Há no caso a particularidade de que o autor é médico, logo, profissional da saúde, que pode
acumular cargo/emprego público (alínea ‘c’ do inc. XVI do art. 37 da CF/88). Há aqui uma
exceção ao princípio da unicidade de filiação, a ensejar que um mesmo tempo conte para mais
de um regime. O §12 do art. 130 do Decreto 3.048/99 prevê ser “vedada a contagem de tempo
de contribuição de atividade privada com a do serviço público ou de mais de uma atividade no
serviço público, quando concomitantes, ressalvados os casos de acumulação de cargos ou
empregos públicos admitidos pela Constituição”.  A jurisprudência interpreta este §12 como
um reforço à tese da possibilidade de certidão fracionada de tempo concomitante.

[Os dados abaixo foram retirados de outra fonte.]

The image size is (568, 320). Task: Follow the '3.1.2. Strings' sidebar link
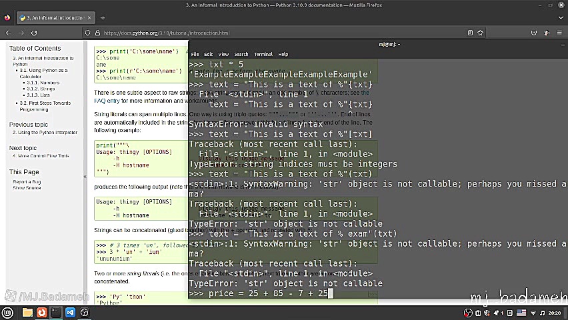pos(41,89)
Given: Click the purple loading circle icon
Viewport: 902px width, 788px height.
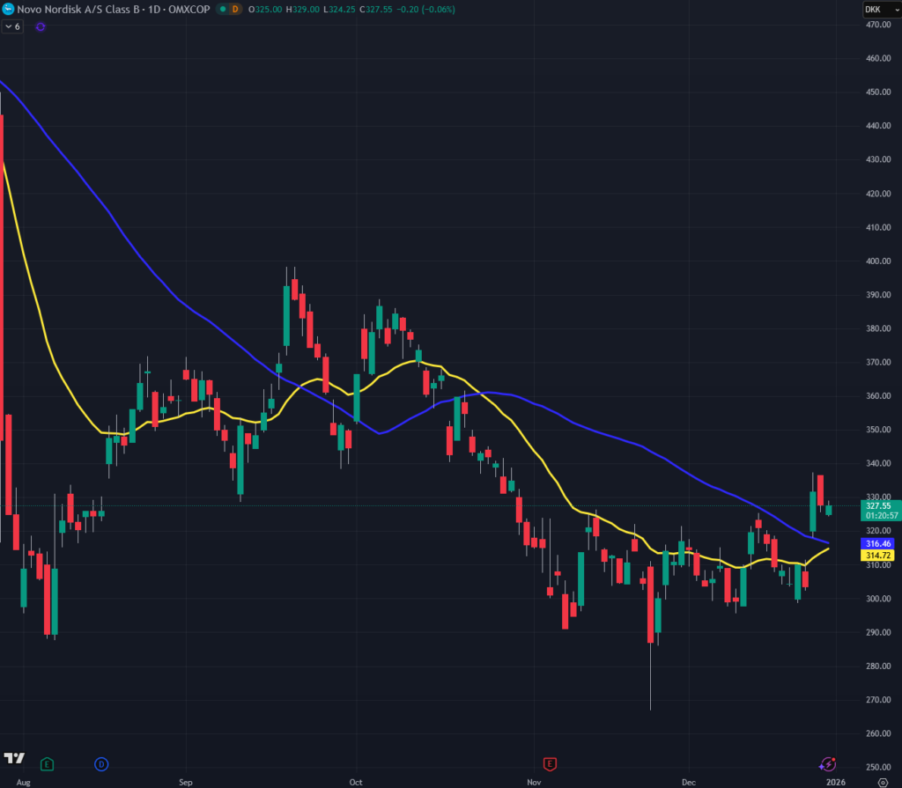Looking at the screenshot, I should pos(41,26).
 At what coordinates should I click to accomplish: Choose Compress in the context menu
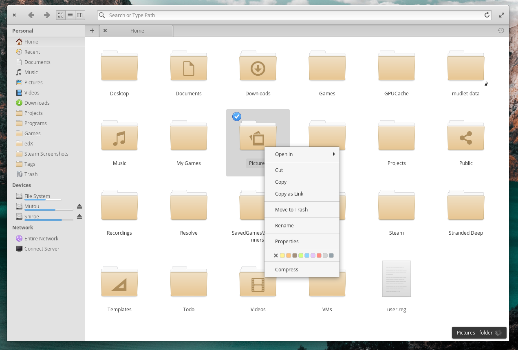point(287,269)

Na
condição de médico do município e da fundação, o autor contribuiu para o regime geral
porque não existiam à época os regimes próprios correspondentes. Se os regimes fossem
próprios desde o início, havendo contribuições para os dois regimes, não haveria dúvidas de
que teria direito a duas aposentadorias.
Ressalvando meu entendimento pessoal, que coincide com a premissa lógica adotada pelo
INSS (Lei 9.796/99), cabe seguir a jurisprudência.
Conclusão: diante do exposto, dou provimento ao incidente do autor para julgar procedente
o pedido da inicial, revigorando-se a sentença de primeiro grau.

ACÓRDÃO

Decide a Turma Regional de Uniformização de Jurisprudência das Turmas Recursais dos


Juizados Especiais Federais da Primeira Região dar provimento ao incidente, nos termos do
voto do juiz relator. Uberlândia/MG, 24 de maio de 2019.